(Entrées d'un jeu de données de pointage)
--------------------

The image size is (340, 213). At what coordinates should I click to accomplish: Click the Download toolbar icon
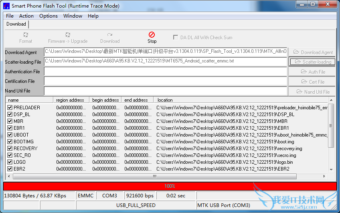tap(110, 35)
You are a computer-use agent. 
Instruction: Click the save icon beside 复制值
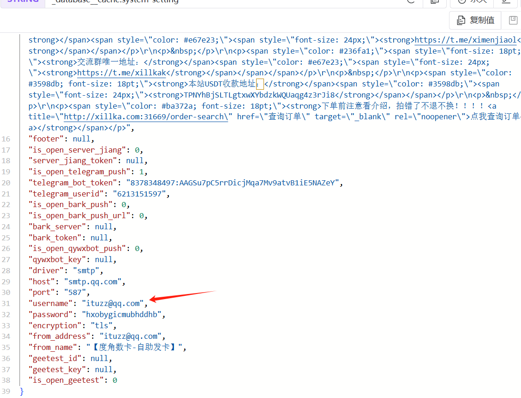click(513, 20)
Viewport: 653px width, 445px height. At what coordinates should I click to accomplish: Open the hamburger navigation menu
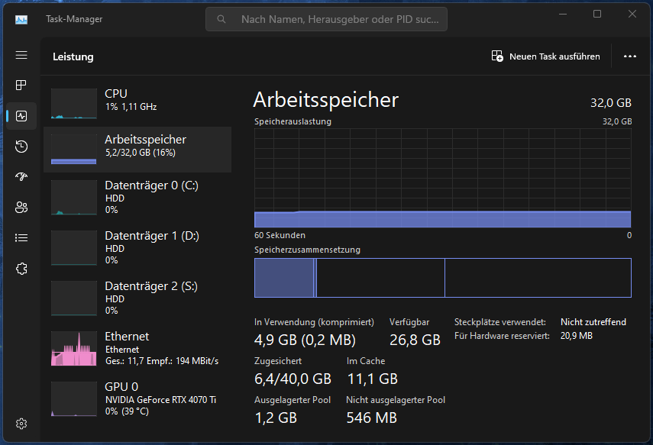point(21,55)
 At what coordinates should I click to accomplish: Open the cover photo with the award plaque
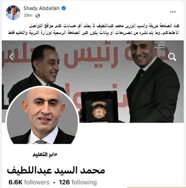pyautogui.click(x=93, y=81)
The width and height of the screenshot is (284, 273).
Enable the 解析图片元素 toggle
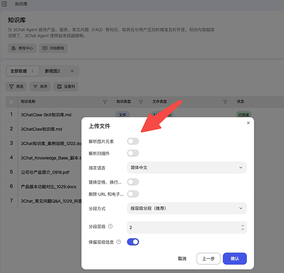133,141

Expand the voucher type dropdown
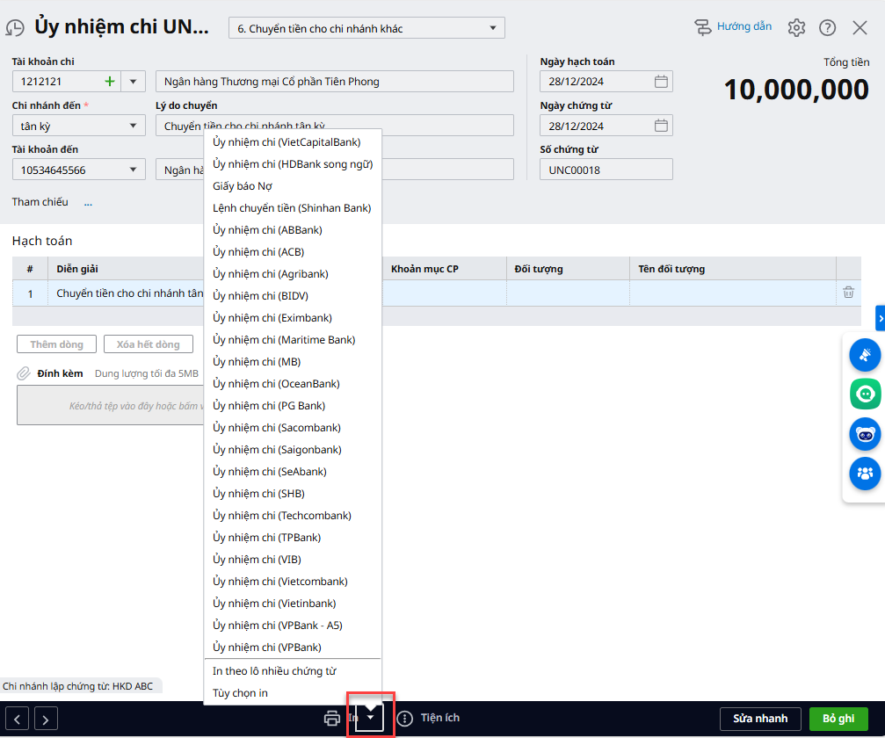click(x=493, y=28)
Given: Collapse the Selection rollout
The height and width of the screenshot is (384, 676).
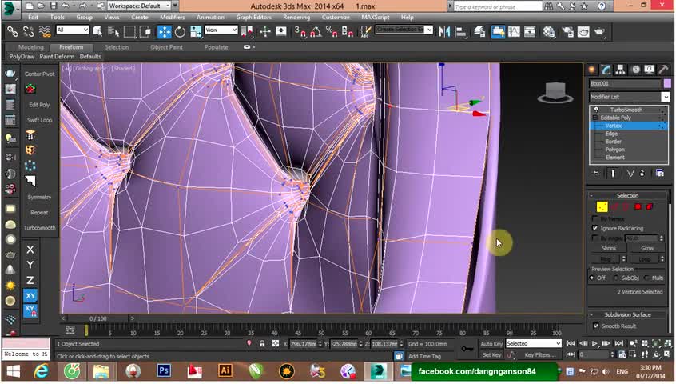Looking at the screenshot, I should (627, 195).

--------------------

◆ **L'exercice**
Renvoyez, telles quelles, toutes les lignes des entrées ci-dessus qui contiennent le mot « icon ».

◆ **Exercice corrigé**
The image size is (340, 213). At what coordinates should I click to accomplish: Click the Download toolbar icon
Instruction: Click the save icon beside 复制值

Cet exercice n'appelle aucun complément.